## PROBLEM TO WORK ON:
Copy the entries exactly. Leave nothing out and add nothing.
━━ EXCERPTED DATA ━━
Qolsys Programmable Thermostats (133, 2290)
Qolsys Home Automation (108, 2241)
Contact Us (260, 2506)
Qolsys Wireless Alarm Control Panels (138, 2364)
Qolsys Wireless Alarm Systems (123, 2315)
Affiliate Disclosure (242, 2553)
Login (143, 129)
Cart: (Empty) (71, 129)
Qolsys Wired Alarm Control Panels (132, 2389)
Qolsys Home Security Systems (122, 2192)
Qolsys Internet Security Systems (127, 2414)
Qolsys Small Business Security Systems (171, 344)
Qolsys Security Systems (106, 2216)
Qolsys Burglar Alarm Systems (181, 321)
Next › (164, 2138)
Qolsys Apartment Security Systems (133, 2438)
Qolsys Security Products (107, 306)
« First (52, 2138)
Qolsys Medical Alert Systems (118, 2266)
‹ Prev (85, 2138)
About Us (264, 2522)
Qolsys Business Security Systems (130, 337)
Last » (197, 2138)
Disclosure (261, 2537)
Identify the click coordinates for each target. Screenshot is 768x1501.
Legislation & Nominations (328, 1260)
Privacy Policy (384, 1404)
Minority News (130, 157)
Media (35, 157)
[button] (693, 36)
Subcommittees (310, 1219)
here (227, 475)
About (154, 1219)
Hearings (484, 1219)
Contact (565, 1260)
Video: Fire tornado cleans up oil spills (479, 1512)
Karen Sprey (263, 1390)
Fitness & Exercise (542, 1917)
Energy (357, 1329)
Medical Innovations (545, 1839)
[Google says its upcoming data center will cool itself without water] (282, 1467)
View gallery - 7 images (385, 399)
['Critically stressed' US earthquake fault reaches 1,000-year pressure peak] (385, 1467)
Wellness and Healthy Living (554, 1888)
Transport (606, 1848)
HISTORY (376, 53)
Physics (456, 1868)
━━━
## PROBLEM SOLUTION:
Qolsys Programmable Thermostats (133, 2290)
Qolsys Home Automation (108, 2241)
Contact Us (260, 2506)
Qolsys Wireless Alarm Control Panels (138, 2364)
Qolsys Wireless Alarm Systems (123, 2315)
Affiliate Disclosure (242, 2553)
Login (143, 129)
Cart: (Empty) (71, 129)
Qolsys Wired Alarm Control Panels (132, 2389)
Qolsys Home Security Systems (122, 2192)
Qolsys Internet Security Systems (127, 2414)
Qolsys Small Business Security Systems (171, 344)
Qolsys Security Systems (106, 2216)
Qolsys Burglar Alarm Systems (181, 321)
Next › (164, 2138)
Qolsys Apartment Security Systems (133, 2438)
Qolsys Security Products (107, 306)
« First (52, 2138)
Qolsys Medical Alert Systems (118, 2266)
‹ Prev (85, 2138)
About Us (264, 2522)
Qolsys Business Security Systems (130, 337)
Last » (197, 2138)
Disclosure (261, 2537)
Identify the click coordinates for each target. Screenshot is 768x1501.
Legislation & Nominations (328, 1260)
Privacy Policy (384, 1404)
Minority News (130, 157)
Media (35, 157)
[button] (693, 36)
Subcommittees (310, 1219)
here (227, 475)
About (154, 1219)
Hearings (484, 1219)
Contact (565, 1260)
Video: Fire tornado cleans up oil spills (479, 1512)
Karen Sprey (263, 1390)
Fitness & Exercise (542, 1917)
Energy (357, 1329)
Medical Innovations (545, 1839)
[Google says its upcoming data center will cool itself without water] (282, 1467)
View gallery - 7 images (385, 399)
['Critically stressed' US earthquake fault reaches 1,000-year pressure peak] (385, 1467)
Wellness and Healthy Living (554, 1888)
Transport (606, 1848)
HISTORY (376, 53)
Physics (456, 1868)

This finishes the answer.